# What you will do:
In the records that follow, find the line with "[www.papaki.com] (110, 46)"; from there, retype every line exactly through the line with "Microsoft 365 (91, 1366)", which also belongs to the answer.

(Collected data entries)

◇ ◇ ◇ ◇

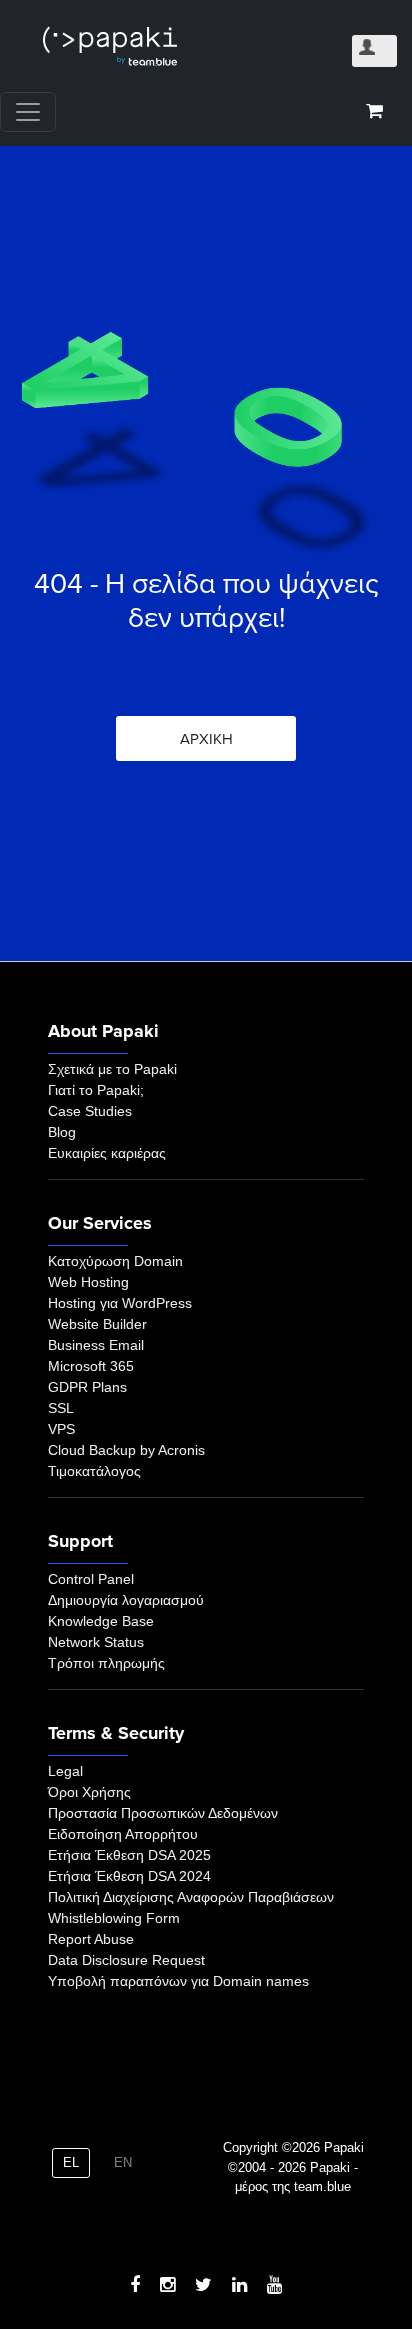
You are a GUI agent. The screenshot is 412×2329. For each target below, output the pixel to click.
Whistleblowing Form (114, 1918)
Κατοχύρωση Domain (115, 1261)
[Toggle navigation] (28, 112)
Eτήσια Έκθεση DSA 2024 (129, 1876)
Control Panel (91, 1579)
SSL (61, 1408)
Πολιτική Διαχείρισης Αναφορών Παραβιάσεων (191, 1897)
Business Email (96, 1345)
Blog (62, 1132)
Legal (65, 1771)
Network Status (96, 1642)
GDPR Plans (87, 1387)
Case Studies (90, 1111)
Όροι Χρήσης (89, 1792)
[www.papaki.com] (110, 46)
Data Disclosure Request (126, 1960)
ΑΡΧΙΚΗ (206, 739)
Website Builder (97, 1324)
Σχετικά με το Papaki (112, 1069)
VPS (61, 1429)
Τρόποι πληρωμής (106, 1663)
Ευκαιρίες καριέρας (107, 1153)
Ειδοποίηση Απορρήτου (123, 1834)
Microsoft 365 (91, 1366)
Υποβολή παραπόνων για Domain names (178, 1981)
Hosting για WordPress (120, 1303)
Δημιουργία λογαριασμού (126, 1600)
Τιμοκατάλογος (94, 1471)
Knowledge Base (101, 1621)
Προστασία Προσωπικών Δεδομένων (163, 1813)
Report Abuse (91, 1939)
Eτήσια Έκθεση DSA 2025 (129, 1855)
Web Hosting (88, 1282)
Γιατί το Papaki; (96, 1090)
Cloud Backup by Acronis (126, 1450)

◇ ◇ ◇ ◇

# Answer for this exercise:
[www.papaki.com] (110, 46)
Data Disclosure Request (126, 1960)
ΑΡΧΙΚΗ (206, 739)
Website Builder (97, 1324)
Σχετικά με το Papaki (112, 1069)
VPS (61, 1429)
Τρόποι πληρωμής (106, 1663)
Ευκαιρίες καριέρας (107, 1153)
Ειδοποίηση Απορρήτου (123, 1834)
Microsoft 365 (91, 1366)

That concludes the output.